§ Directives:
[1] Please repeat word for word the part of the passage on Stolypin's family starting at "Family and background" and ending at "general of Warsaw.".
[2] Answer these questions from the passage on Stolypin's family, one per line:
(a) In what city was Stolypin born?
(b) What palace guard did his father command?
(c) Who was the father of Natalia Mikhailovna Stolypina?

# Start of Passage shown

Family and background

Stolypin was born in Dresden, Germany, on 14 April 1862, and was later baptized on 24 May in the Russian Orthodox Church in that city.[2] His father, Arkady Dmitrievich Stolypin (1821–99), was at the time a Russian envoy in Germany.

Stolypin's family was prominent in the Russian aristocracy, his forebears having served the tsars since the 16th century, and as a reward for their service had accumulated huge estates in several provinces. His father Arkady Dmitrievich Stolypin (1821–99), was a general in the Russian artillery, the governor of Eastern Rumelia and commandant of the Kremlin Palace guard. He was married twice. His second wife, Natalia Mikhailovna Stolypina (née Gorchakova; 1827–89), was the daughter of Prince Mikhail Dmitrievich Gorchakov, the Commanding general of the Russian infantry during the Crimean War and later the governor general of Warsaw.

# End of Passage shown
# Start of Supplied information

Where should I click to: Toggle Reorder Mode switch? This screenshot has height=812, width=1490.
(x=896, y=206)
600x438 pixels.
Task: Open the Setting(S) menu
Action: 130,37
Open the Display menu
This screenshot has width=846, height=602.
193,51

# End of Supplied information

§ Expected responses:
[1]
Family and background

Stolypin was born in Dresden, Germany, on 14 April 1862, and was later baptized on 24 May in the Russian Orthodox Church in that city.[2] His father, Arkady Dmitrievich Stolypin (1821–99), was at the time a Russian envoy in Germany.

Stolypin's family was prominent in the Russian aristocracy, his forebears having served the tsars since the 16th century, and as a reward for their service had accumulated huge estates in several provinces. His father Arkady Dmitrievich Stolypin (1821–99), was a general in the Russian artillery, the governor of Eastern Rumelia and commandant of the Kremlin Palace guard. He was married twice. His second wife, Natalia Mikhailovna Stolypina (née Gorchakova; 1827–89), was the daughter of Prince Mikhail Dmitrievich Gorchakov, the Commanding general of the Russian infantry during the Crimean War and later the governor general of Warsaw.

[2]
(a) Dresden, Germany
(b) The Kremlin Palace guard
(c) Prince Mikhail Dmitrievich Gorchakov